TASK BRIEF >>
Quote exactly, and only, the lines of the material below from the line with "The height and width of the screenshot is (784, 1523)." through the line with "You are a computer-use agent. The image size is (1060, 647).".

DATA FOR THE TASK >>
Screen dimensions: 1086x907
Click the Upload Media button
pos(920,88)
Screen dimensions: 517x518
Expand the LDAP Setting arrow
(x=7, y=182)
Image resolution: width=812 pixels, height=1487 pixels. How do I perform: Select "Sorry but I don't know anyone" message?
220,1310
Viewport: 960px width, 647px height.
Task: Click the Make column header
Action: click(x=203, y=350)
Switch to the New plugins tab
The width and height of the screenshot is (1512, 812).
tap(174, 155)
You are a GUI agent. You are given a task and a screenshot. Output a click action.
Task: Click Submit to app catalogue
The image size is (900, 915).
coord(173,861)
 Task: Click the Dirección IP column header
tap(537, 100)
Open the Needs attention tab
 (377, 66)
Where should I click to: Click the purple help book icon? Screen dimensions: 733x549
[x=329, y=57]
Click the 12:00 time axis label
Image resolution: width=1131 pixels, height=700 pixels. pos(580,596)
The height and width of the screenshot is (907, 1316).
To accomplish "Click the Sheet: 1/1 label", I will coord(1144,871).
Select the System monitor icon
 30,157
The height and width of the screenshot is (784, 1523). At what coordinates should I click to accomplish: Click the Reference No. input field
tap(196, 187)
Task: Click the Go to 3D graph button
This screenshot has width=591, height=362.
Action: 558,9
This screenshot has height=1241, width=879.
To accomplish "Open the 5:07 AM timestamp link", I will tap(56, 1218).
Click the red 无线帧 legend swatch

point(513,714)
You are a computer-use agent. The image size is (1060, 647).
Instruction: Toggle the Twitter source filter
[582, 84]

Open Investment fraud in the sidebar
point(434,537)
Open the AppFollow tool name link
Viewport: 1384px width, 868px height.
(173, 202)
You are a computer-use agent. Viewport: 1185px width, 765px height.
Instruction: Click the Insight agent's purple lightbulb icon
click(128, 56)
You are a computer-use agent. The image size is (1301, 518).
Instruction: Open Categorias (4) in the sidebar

TASK OUTPUT >>
The height and width of the screenshot is (784, 1523). At what coordinates should I click to accomplish: Click the Reference No. input field
tap(196, 187)
Task: Click the Go to 3D graph button
This screenshot has width=591, height=362.
Action: 558,9
This screenshot has height=1241, width=879.
To accomplish "Open the 5:07 AM timestamp link", I will tap(56, 1218).
Click the red 无线帧 legend swatch

point(513,714)
You are a computer-use agent. The image size is (1060, 647).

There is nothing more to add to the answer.